** EXERCISE DIRECTIONS **
In the data below, how many lines contain the string "block"? Reply with the number only.

[Dataset entries]
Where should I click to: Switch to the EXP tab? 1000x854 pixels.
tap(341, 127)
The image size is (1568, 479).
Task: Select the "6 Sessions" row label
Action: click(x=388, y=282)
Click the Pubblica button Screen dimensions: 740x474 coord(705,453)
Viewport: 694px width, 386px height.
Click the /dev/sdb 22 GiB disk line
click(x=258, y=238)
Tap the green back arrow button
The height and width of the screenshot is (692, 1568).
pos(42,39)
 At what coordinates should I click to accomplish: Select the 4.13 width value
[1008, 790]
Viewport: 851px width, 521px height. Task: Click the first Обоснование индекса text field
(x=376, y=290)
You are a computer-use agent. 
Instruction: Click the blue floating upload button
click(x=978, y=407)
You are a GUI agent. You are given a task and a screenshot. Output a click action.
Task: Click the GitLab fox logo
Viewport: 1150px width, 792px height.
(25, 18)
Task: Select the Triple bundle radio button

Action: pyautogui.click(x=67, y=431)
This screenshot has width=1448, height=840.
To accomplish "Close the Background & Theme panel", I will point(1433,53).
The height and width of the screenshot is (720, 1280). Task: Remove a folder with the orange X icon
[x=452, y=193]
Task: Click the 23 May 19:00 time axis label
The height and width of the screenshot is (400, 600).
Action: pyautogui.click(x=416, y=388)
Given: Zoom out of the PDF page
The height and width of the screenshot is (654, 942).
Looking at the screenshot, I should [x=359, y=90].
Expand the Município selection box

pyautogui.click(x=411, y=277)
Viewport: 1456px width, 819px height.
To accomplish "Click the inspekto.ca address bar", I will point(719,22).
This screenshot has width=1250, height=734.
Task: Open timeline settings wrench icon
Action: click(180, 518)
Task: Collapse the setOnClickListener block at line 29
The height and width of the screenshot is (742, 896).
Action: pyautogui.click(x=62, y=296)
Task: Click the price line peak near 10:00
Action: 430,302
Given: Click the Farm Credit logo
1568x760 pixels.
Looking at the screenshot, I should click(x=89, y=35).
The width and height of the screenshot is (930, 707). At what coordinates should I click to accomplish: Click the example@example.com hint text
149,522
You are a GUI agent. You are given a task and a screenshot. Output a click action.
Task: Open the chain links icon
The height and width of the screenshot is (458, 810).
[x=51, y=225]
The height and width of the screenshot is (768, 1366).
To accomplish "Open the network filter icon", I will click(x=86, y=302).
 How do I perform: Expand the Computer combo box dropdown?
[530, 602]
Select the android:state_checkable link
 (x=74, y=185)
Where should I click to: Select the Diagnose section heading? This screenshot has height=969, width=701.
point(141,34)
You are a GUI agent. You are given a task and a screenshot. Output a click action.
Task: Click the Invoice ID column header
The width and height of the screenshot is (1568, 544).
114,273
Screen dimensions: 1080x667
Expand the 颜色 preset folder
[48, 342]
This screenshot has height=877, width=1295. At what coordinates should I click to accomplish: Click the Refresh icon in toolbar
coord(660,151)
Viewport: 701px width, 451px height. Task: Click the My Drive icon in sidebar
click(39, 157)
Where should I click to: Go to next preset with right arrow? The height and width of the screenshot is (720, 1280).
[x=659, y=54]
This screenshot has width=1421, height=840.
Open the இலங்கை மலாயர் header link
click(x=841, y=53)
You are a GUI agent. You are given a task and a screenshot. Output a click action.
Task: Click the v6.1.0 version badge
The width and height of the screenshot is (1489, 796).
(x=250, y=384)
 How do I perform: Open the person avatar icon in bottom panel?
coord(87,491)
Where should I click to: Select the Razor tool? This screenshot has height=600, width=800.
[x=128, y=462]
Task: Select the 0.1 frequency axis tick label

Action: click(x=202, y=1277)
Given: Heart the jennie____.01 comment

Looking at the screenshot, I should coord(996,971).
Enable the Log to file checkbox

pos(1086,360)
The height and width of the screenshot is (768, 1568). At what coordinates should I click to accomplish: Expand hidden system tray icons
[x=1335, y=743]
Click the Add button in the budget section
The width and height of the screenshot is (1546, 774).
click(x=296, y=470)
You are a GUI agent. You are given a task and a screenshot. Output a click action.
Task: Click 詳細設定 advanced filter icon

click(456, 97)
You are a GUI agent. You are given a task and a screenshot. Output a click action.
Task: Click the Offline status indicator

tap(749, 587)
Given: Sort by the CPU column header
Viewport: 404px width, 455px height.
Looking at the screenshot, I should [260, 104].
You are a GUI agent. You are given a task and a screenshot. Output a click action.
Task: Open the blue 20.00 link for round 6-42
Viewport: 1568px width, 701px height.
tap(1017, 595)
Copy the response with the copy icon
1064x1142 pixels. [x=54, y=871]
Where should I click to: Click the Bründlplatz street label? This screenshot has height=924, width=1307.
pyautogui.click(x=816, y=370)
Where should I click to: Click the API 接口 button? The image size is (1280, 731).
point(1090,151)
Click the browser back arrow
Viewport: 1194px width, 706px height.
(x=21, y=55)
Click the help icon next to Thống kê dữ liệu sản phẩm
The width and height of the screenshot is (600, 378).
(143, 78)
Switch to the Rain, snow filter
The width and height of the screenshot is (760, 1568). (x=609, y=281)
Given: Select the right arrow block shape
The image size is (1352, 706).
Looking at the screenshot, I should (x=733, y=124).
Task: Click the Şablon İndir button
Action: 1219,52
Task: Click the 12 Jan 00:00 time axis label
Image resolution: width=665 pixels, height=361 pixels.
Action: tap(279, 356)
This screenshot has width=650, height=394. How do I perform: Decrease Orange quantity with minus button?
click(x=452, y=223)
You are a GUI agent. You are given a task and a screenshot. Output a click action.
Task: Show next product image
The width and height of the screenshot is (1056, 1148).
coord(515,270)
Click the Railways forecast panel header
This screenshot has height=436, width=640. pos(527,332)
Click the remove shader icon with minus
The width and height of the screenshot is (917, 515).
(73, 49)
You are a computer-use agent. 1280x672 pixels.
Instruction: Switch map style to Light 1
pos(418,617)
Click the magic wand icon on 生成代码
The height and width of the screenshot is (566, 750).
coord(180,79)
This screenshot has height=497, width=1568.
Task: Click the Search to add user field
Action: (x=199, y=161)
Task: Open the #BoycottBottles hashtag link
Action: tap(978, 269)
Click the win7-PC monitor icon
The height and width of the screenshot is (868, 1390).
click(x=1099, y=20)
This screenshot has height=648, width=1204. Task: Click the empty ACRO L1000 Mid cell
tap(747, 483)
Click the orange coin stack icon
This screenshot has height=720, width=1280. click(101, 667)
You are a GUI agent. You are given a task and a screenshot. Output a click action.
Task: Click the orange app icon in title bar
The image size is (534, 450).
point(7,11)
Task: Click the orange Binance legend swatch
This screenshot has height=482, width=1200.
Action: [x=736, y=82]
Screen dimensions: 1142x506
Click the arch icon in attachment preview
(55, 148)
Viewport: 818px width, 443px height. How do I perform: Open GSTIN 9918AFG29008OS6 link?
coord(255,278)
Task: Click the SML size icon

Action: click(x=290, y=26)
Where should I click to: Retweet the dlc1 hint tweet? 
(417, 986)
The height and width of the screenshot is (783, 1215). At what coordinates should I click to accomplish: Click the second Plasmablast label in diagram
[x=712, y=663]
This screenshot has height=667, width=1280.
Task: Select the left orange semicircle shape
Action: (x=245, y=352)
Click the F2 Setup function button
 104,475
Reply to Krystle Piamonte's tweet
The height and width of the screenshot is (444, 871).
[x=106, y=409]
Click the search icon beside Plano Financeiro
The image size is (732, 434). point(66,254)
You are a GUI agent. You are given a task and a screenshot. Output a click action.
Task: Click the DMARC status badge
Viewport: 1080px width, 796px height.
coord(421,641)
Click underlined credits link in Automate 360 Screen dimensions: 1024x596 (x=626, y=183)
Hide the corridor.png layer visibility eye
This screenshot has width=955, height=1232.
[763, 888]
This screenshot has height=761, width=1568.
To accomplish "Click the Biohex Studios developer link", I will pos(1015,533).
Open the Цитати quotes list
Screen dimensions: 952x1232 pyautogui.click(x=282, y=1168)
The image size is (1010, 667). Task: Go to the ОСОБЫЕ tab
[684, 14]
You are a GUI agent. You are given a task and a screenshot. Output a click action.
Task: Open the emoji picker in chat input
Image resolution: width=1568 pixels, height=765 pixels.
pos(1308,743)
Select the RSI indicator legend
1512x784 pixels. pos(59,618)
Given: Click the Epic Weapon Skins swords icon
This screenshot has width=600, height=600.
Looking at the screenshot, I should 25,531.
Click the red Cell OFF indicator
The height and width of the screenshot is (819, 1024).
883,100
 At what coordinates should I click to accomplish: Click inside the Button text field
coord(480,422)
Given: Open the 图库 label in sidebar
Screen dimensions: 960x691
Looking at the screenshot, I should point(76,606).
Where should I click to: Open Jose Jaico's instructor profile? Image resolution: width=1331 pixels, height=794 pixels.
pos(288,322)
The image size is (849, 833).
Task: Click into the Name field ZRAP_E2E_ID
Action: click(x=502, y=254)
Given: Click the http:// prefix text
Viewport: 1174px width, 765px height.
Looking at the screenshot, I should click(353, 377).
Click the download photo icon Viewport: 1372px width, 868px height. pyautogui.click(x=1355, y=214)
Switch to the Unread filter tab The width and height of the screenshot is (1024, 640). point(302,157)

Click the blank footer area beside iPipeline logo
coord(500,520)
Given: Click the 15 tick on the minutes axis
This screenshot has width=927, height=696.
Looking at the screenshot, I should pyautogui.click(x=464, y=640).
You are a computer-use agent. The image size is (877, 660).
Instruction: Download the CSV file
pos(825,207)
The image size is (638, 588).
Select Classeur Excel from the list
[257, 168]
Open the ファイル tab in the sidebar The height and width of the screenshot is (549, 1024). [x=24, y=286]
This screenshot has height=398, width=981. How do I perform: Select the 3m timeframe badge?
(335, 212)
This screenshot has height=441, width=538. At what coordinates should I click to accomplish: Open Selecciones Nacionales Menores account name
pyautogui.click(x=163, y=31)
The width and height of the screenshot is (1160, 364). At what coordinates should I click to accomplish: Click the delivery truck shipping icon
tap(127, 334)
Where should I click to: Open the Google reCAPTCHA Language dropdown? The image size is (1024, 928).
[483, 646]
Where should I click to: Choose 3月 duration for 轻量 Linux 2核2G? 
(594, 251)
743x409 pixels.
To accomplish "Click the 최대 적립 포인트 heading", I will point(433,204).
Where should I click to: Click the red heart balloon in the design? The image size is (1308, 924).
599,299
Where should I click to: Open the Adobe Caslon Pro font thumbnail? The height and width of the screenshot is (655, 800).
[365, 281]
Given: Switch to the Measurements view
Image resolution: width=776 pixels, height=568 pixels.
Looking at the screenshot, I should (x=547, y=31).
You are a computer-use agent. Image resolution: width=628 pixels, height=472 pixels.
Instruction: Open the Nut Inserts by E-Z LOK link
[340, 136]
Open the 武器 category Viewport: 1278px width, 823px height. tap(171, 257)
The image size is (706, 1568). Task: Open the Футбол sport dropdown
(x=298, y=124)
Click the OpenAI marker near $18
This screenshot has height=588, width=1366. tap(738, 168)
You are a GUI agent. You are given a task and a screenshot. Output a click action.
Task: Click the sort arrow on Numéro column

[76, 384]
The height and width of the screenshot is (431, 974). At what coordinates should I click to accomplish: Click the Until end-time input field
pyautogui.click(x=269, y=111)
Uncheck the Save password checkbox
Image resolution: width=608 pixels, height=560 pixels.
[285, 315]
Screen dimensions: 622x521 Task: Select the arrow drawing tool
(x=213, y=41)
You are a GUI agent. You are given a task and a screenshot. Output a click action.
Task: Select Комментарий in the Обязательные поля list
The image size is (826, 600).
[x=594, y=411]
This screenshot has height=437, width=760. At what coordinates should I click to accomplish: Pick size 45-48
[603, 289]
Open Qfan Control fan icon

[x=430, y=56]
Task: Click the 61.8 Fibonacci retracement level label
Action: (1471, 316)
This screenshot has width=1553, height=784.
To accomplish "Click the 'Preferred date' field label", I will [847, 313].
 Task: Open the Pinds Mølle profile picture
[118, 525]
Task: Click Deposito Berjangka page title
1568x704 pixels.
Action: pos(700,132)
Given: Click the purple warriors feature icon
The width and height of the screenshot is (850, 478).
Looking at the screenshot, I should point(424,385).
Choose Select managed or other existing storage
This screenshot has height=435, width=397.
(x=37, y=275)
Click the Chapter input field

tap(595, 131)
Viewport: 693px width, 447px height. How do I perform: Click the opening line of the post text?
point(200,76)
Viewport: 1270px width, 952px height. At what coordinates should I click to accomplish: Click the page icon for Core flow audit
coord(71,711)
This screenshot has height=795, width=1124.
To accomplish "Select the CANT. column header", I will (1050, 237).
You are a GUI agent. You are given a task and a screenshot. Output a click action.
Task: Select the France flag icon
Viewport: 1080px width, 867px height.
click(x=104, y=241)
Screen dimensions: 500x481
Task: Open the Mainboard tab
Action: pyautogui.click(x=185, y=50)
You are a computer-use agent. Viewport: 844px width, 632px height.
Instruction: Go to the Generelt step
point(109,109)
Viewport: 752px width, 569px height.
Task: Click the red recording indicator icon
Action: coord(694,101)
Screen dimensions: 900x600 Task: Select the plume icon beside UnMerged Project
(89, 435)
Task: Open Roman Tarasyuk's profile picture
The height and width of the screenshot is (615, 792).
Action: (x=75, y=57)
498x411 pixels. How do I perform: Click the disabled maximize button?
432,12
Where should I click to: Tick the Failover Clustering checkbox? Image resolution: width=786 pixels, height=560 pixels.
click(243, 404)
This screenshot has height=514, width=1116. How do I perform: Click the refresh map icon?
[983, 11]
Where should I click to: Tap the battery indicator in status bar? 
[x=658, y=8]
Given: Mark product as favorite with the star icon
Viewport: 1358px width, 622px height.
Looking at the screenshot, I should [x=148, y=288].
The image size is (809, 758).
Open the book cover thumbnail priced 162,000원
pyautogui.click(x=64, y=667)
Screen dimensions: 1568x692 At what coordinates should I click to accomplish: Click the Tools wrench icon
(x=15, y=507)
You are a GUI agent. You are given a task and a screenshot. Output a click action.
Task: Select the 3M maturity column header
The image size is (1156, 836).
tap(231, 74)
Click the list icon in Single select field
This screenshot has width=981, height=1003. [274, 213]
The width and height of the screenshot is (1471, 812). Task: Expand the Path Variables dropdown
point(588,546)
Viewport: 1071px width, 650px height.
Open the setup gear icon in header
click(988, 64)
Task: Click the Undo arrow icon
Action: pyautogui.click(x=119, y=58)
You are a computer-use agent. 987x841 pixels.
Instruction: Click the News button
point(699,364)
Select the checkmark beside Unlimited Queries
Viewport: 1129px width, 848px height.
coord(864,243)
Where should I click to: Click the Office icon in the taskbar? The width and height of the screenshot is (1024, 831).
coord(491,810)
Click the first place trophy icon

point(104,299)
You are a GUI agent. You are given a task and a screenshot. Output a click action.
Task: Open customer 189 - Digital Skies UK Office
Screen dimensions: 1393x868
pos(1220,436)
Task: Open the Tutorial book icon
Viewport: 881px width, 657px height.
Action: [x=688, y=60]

** RESPONSE AREA **
2